* **REQUIRED TASK**: Copy the records below word for word, starting with the line containing "Screen dimensions: 1734x975" and continuing through the line containing "Action: tap(205, 184)".

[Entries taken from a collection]

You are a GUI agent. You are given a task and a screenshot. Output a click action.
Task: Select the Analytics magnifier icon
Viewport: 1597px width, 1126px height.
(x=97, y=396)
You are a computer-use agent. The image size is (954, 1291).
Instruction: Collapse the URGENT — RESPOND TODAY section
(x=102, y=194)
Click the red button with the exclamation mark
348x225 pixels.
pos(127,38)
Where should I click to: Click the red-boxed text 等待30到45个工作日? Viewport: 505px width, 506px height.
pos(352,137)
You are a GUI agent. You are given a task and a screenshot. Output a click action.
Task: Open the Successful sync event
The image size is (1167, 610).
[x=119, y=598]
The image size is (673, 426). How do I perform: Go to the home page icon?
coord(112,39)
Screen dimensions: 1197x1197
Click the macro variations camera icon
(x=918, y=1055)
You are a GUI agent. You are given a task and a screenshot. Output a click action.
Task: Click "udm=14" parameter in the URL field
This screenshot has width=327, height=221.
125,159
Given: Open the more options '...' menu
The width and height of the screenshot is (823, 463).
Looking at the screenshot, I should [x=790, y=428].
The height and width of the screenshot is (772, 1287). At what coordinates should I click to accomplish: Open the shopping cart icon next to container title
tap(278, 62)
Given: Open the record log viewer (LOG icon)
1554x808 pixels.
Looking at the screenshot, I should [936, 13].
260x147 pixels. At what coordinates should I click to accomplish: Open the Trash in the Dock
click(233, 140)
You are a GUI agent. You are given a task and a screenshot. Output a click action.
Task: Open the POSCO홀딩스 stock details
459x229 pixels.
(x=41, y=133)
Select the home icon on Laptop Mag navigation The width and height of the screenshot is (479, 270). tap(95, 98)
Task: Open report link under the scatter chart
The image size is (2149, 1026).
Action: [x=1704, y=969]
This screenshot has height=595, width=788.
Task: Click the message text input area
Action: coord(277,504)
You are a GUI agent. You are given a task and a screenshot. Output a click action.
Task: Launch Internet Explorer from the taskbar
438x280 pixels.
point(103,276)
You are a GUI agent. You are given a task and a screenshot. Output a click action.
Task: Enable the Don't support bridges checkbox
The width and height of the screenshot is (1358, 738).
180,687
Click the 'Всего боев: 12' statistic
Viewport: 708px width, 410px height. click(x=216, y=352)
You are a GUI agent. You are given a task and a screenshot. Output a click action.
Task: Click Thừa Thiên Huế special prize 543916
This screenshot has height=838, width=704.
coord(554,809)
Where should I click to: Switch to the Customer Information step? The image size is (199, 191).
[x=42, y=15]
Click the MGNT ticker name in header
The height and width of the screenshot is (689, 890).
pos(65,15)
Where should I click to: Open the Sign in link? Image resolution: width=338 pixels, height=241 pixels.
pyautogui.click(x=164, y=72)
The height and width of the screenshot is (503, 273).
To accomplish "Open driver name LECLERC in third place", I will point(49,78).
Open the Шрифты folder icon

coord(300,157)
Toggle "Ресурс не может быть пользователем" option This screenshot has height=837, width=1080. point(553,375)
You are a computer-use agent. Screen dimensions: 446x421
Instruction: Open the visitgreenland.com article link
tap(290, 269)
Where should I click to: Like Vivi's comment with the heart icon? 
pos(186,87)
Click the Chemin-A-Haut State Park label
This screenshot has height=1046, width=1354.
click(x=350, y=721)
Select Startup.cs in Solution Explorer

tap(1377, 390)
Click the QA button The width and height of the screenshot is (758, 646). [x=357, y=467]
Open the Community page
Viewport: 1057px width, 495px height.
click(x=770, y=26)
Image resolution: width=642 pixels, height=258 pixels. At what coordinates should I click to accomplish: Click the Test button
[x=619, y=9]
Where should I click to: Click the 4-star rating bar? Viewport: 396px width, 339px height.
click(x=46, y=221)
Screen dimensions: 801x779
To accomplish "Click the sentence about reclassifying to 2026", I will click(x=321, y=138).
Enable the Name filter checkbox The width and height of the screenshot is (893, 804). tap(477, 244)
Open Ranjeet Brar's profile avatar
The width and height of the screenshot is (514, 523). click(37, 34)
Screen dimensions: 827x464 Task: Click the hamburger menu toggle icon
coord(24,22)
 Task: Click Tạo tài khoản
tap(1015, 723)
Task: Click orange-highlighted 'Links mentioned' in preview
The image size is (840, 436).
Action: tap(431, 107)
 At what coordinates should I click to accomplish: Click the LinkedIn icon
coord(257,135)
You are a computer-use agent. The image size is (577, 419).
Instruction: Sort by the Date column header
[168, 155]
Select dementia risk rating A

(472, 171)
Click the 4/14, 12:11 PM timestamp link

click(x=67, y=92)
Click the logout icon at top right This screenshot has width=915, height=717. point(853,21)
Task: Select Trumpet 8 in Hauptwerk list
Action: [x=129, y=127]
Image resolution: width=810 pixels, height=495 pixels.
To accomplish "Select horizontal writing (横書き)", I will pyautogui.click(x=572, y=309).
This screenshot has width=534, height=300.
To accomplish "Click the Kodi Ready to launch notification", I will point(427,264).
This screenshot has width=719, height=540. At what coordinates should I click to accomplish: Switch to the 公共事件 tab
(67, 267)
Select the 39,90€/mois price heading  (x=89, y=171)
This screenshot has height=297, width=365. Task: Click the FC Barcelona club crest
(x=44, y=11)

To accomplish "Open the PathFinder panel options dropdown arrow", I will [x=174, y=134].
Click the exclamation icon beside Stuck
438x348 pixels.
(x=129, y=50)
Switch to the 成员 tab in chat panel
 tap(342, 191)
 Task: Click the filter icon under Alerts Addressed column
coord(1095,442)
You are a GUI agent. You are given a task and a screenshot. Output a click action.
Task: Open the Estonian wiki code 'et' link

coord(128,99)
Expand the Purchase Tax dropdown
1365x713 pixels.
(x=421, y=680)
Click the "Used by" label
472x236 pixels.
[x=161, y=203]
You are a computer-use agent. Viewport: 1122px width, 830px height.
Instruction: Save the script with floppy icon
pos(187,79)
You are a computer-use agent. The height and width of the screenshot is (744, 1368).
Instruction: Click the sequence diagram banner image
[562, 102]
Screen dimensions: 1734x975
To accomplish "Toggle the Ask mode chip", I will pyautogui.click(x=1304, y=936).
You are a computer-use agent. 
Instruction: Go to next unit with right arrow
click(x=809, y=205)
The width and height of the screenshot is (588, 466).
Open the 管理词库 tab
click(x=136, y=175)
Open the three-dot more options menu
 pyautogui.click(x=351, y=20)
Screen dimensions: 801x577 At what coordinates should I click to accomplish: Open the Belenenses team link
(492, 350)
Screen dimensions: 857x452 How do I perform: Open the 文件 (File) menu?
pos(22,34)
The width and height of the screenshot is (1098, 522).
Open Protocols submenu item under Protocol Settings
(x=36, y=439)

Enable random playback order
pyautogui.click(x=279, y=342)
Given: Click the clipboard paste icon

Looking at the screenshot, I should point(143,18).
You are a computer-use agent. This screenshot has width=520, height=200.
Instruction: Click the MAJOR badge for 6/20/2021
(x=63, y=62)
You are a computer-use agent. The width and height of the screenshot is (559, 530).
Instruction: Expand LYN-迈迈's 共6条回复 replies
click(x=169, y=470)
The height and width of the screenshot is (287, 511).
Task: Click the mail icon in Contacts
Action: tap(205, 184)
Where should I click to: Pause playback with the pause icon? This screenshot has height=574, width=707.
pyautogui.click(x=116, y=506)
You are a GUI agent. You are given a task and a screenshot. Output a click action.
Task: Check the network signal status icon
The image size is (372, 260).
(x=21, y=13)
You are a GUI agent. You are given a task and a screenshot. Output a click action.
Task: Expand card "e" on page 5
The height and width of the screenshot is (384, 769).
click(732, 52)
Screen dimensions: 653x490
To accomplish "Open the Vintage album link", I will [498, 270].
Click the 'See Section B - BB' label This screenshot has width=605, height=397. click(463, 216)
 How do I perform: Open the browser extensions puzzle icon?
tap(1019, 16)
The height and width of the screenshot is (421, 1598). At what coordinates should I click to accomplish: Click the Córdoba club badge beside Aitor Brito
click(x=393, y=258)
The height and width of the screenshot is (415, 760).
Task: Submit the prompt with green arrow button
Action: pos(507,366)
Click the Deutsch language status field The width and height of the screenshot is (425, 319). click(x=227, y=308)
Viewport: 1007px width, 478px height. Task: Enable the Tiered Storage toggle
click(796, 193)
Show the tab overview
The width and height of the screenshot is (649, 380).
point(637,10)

* **RESULT FOR THIS EXERCISE**:
Screen dimensions: 1734x975
To accomplish "Toggle the Ask mode chip", I will pyautogui.click(x=1304, y=936).
You are a computer-use agent. 
Instruction: Go to next unit with right arrow
click(x=809, y=205)
The width and height of the screenshot is (588, 466).
Open the 管理词库 tab
click(x=136, y=175)
Open the three-dot more options menu
 pyautogui.click(x=351, y=20)
Screen dimensions: 801x577 At what coordinates should I click to accomplish: Open the Belenenses team link
(492, 350)
Screen dimensions: 857x452 How do I perform: Open the 文件 (File) menu?
pos(22,34)
The width and height of the screenshot is (1098, 522).
Open Protocols submenu item under Protocol Settings
(x=36, y=439)

Enable random playback order
pyautogui.click(x=279, y=342)
Given: Click the clipboard paste icon

Looking at the screenshot, I should point(143,18).
You are a computer-use agent. This screenshot has width=520, height=200.
Instruction: Click the MAJOR badge for 6/20/2021
(x=63, y=62)
You are a computer-use agent. The width and height of the screenshot is (559, 530).
Instruction: Expand LYN-迈迈's 共6条回复 replies
click(x=169, y=470)
The height and width of the screenshot is (287, 511).
Task: Click the mail icon in Contacts
Action: tap(205, 184)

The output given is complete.